A lighter complex incense
The opening note is a chamomile with a distinctly green side not, that later on is replaced by a very nice olive scent with juniper berry mixed in. In the base notes galbanum, myrrh and cardamom add richness and depth, and when bay leaf and wormwood are added, the transformation into an incense fragrance is complete. This is however, a lighter incense that is never cloying; more positive vibrations that mysterious heaviness. There is towards the end a bitter almond hint present that is of minimal sweetness of my skin. Top ingredients obviously, beautifully crafted, with good silage and projection and a great longevity of over eight hours. For those who like incense in general but not its heaviness this is worth sampling.
Refreshing & Sophisticated!
Soothing chamomile, refined leather, luscious juniper, voluptuous bay leaf, and peaceful incense. Its initial burst of acid is more of a palette cleanser than a lasting character, which will be a bonus for many. I find this a rather beautiful and handsome fragrance, very rewarding, but not particularly bold for O'DRIŁ.

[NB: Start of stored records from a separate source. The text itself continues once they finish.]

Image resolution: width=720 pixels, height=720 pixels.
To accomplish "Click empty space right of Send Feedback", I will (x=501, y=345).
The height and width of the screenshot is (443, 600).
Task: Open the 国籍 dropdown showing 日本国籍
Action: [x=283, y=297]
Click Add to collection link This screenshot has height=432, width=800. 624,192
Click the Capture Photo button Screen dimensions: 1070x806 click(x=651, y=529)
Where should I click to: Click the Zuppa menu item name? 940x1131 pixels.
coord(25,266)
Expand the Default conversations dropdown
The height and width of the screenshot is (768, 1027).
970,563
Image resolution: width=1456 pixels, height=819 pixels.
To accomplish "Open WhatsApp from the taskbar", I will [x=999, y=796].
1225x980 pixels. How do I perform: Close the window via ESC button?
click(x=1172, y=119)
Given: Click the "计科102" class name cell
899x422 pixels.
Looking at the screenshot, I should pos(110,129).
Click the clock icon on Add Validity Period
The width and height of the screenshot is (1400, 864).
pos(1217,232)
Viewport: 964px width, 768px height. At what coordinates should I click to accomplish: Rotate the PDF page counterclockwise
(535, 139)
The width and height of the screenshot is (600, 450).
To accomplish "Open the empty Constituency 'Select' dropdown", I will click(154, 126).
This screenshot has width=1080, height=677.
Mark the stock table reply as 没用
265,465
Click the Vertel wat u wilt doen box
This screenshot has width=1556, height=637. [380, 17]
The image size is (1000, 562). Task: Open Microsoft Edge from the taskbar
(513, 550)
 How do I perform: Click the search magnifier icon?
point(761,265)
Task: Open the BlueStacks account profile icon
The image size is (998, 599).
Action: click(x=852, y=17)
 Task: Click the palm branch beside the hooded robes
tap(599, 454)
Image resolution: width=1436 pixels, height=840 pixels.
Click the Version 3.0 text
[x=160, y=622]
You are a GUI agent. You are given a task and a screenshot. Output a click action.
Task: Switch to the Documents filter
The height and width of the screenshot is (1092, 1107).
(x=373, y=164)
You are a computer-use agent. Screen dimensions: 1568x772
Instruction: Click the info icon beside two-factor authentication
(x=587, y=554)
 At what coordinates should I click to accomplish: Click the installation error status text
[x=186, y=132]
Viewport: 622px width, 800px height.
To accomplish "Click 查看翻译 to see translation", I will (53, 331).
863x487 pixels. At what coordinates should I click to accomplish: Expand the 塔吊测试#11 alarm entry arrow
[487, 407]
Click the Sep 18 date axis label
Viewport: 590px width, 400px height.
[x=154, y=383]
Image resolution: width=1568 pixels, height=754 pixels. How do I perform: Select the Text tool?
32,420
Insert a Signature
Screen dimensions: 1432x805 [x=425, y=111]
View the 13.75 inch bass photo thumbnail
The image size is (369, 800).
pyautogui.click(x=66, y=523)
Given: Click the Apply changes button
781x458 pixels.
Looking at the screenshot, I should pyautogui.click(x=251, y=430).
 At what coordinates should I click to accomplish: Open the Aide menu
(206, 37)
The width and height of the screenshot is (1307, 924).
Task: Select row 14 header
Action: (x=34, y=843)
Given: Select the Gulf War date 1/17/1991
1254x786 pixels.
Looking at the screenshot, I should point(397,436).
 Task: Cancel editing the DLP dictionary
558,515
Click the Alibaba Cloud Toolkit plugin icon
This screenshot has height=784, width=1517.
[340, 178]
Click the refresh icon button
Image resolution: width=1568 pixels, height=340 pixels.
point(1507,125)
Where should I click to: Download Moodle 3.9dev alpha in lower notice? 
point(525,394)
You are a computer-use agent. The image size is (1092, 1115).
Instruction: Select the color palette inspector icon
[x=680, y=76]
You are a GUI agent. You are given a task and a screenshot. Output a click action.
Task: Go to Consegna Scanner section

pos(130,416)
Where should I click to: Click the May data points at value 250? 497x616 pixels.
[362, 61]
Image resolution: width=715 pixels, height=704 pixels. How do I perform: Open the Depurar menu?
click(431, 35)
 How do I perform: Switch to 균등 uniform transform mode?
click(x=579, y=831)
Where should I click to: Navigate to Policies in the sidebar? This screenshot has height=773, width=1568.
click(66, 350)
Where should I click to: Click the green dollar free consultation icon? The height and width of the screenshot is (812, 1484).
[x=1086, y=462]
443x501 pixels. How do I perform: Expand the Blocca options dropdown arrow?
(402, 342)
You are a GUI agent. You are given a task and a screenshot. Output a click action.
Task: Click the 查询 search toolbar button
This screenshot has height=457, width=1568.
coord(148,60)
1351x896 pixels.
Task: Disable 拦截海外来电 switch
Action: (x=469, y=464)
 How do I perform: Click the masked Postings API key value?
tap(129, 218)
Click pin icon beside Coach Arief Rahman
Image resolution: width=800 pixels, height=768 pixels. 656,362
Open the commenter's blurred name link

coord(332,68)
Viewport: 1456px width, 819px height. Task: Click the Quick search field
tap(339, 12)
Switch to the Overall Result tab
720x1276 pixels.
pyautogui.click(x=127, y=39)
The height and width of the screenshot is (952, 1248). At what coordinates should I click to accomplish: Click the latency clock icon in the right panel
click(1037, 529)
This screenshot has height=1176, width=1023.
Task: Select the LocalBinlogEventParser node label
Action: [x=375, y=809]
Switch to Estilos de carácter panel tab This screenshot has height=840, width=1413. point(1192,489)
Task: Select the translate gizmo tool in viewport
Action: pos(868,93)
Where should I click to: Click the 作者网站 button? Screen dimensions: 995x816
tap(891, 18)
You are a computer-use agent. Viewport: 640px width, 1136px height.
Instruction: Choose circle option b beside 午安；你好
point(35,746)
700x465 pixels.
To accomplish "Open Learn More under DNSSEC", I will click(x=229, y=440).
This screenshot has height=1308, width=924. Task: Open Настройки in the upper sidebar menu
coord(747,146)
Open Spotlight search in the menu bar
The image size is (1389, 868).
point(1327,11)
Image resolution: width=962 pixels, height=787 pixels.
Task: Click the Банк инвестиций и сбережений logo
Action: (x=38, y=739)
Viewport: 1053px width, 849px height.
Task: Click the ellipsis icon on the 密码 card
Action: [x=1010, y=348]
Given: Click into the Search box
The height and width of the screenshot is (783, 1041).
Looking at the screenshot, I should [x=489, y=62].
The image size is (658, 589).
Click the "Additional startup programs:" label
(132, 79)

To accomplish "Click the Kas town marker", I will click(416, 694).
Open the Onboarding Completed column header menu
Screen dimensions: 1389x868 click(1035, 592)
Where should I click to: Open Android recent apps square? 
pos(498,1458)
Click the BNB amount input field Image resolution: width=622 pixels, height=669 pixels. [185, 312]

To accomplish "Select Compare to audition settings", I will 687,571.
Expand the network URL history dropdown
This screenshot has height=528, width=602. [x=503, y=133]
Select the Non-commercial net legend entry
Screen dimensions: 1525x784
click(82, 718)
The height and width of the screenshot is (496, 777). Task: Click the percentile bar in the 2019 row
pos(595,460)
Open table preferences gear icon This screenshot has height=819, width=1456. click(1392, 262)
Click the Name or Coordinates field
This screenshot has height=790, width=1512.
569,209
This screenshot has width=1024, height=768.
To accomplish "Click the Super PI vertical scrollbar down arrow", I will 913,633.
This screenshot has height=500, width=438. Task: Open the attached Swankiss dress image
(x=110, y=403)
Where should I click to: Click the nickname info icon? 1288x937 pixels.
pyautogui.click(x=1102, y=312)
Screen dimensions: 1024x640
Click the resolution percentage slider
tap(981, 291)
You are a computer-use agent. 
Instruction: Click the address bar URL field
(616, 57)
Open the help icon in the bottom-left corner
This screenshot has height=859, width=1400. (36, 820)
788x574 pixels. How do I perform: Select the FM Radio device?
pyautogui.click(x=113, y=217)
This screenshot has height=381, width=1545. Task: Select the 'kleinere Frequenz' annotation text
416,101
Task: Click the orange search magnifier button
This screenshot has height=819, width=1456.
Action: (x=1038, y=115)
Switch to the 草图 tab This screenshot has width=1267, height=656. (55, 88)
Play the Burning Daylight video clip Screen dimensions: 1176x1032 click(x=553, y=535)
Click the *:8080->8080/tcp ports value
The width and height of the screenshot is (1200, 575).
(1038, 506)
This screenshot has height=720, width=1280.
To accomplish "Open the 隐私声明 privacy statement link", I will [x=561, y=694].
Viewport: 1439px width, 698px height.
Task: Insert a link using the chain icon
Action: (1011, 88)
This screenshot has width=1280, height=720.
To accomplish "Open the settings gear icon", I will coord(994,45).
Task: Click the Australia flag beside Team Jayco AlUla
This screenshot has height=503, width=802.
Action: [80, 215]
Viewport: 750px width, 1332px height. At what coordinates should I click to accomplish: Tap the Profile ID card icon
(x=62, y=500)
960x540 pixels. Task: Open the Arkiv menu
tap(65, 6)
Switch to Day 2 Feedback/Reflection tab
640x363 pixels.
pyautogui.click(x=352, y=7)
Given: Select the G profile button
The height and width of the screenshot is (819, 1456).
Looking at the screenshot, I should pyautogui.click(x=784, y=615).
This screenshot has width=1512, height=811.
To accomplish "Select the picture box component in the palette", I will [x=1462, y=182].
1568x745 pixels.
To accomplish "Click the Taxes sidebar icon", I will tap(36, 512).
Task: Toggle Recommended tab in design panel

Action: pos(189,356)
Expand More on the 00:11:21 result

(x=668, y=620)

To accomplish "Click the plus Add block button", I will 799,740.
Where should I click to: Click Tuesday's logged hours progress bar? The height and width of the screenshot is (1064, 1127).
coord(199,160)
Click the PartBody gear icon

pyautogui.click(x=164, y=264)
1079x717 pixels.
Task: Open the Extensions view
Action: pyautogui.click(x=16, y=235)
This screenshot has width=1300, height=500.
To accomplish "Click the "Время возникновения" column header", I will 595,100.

Obscurantism, Highlands Clans' riots, fortified castles, bascule bridges and Holy Inquisition in a bottle. The barbarian warriors are resting on the board of the cave while dreadful clouds start to thicken over their heads. Molecules of smoke, resins, furs and musks of the wood swirl in the air. Extremely compelling leathery-incensey dope of absinthe, anise, aromatic-minty leaves and obscure animal-woody notes with the ordinary O'Driu's boozy and smoky patterns. The brewage of chemomile, bergamot, laurel and thyme represents the backbone of the sinister recipe (a backbone rooted over a base of final vetiver), ulteriorly darkened by a complex congeries of otherworldly elements and by the smoke of the medieval battles. Wonderful and epic. The benning is soon medicinal and medieval, alchemic and esoteric. Obscure herbs, heavy clouds and ancient ingredients ( witchs' recipes) are melted in a scary amalgam. I catch arcane leathery-animal notes, aromatic herbs, chamomile, secret musks-mosses and smoky-peppery incense since from the first explosion. I detect the chamomile-mimosa tandem in the chaos of the top notes oily background and it is notable to me. In this phase a starring duo made of laurel and myrtle (turned utterly minty by notes of juniper berries and may be artemisia) climbs on the stage before a final chord made by a boozy almond syrup-wormwood accord, dark-green viscouse galbanum, castoreum and incense drags the smell towards a more harmonious darkness of the forest. The pepper (cardamom) on the side of some aromatic herbs of the wood hold on till the end to envelop the elements while a final vetiver starts to disclose its substance at the end of the trip when the storm subsides and the diverse sparks of smell dance in harmony over a green (vetiver) bed. The final outcome is a poem of far epochs and a masterwork of olfactory art from Mr. Pregoni.
28th September, 2012 (last edited: 03rd October, 2012)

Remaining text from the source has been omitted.